## Start

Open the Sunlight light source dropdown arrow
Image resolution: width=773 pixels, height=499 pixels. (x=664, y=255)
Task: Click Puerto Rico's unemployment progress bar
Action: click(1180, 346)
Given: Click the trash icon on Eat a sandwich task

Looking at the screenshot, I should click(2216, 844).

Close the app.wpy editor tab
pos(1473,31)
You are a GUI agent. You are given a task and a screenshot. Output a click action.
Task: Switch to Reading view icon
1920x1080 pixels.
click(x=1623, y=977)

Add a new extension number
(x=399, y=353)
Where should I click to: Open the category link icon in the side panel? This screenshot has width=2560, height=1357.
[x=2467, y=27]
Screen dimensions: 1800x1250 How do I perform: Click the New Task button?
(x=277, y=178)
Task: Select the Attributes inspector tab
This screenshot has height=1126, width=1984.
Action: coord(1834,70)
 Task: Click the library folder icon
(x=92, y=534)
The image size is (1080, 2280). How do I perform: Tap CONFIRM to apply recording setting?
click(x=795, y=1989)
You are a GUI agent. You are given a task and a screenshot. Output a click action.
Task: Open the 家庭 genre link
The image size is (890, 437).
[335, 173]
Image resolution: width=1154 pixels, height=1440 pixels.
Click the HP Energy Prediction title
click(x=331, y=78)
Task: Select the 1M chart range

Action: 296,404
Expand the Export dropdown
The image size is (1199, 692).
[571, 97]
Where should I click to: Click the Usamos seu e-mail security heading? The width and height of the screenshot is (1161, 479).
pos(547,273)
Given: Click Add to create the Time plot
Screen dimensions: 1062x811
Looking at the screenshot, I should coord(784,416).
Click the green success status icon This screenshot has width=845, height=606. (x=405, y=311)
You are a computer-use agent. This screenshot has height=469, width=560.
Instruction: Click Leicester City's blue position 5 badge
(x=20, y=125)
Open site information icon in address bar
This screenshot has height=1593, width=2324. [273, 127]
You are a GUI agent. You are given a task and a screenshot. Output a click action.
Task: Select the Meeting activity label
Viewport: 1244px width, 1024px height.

## End

◆ What is asked:
Put every non-blank line of the rows above into a Markdown table with two columns, Number and Line, numbering the lines in order.

◆ Answer to this exercise:
| Number | Line |
|---|---|
| 1 | Open the Sunlight light source dropdown arrow |
| 2 | Image resolution: width=773 pixels, height=499 pixels. (x=664, y=255) |
| 3 | Task: Click Puerto Rico's unemployment progress bar |
| 4 | Action: click(1180, 346) |
| 5 | Given: Click the trash icon on Eat a sandwich task |
| 6 | Looking at the screenshot, I should click(2216, 844). |
| 7 | Close the app.wpy editor tab |
| 8 | pos(1473,31) |
| 9 | You are a GUI agent. You are given a task and a screenshot. Output a click action. |
| 10 | Task: Switch to Reading view icon |
| 11 | 1920x1080 pixels. |
| 12 | click(x=1623, y=977) |
| 13 | Add a new extension number |
| 14 | (x=399, y=353) |
| 15 | Where should I click to: Open the category link icon in the side panel? This screenshot has width=2560, height=1357. |
| 16 | [x=2467, y=27] |
| 17 | Screen dimensions: 1800x1250 How do I perform: Click the New Task button? |
| 18 | (x=277, y=178) |
| 19 | Task: Select the Attributes inspector tab |
| 20 | This screenshot has height=1126, width=1984. |
| 21 | Action: coord(1834,70) |
| 22 |  Task: Click the library folder icon |
| 23 | (x=92, y=534) |
| 24 | The image size is (1080, 2280). How do I perform: Tap CONFIRM to apply recording setting? |
| 25 | click(x=795, y=1989) |
| 26 | You are a GUI agent. You are given a task and a screenshot. Output a click action. |
| 27 | Task: Open the 家庭 genre link |
| 28 | The image size is (890, 437). |
| 29 | [335, 173] |
| 30 | Image resolution: width=1154 pixels, height=1440 pixels. |
| 31 | Click the HP Energy Prediction title |
| 32 | click(x=331, y=78) |
| 33 | Task: Select the 1M chart range |
| 34 | Action: 296,404 |
| 35 | Expand the Export dropdown |
| 36 | The image size is (1199, 692). |
| 37 | [571, 97] |
| 38 | Where should I click to: Click the Usamos seu e-mail security heading? The width and height of the screenshot is (1161, 479). |
| 39 | pos(547,273) |
| 40 | Given: Click Add to create the Time plot |
| 41 | Screen dimensions: 1062x811 |
| 42 | Looking at the screenshot, I should coord(784,416). |
| 43 | Click the green success status icon This screenshot has width=845, height=606. (x=405, y=311) |
| 44 | You are a computer-use agent. This screenshot has height=469, width=560. |
| 45 | Instruction: Click Leicester City's blue position 5 badge |
| 46 | (x=20, y=125) |
| 47 | Open site information icon in address bar |
| 48 | This screenshot has height=1593, width=2324. [273, 127] |
| 49 | You are a GUI agent. You are given a task and a screenshot. Output a click action. |
| 50 | Task: Select the Meeting activity label |
| 51 | Viewport: 1244px width, 1024px height. |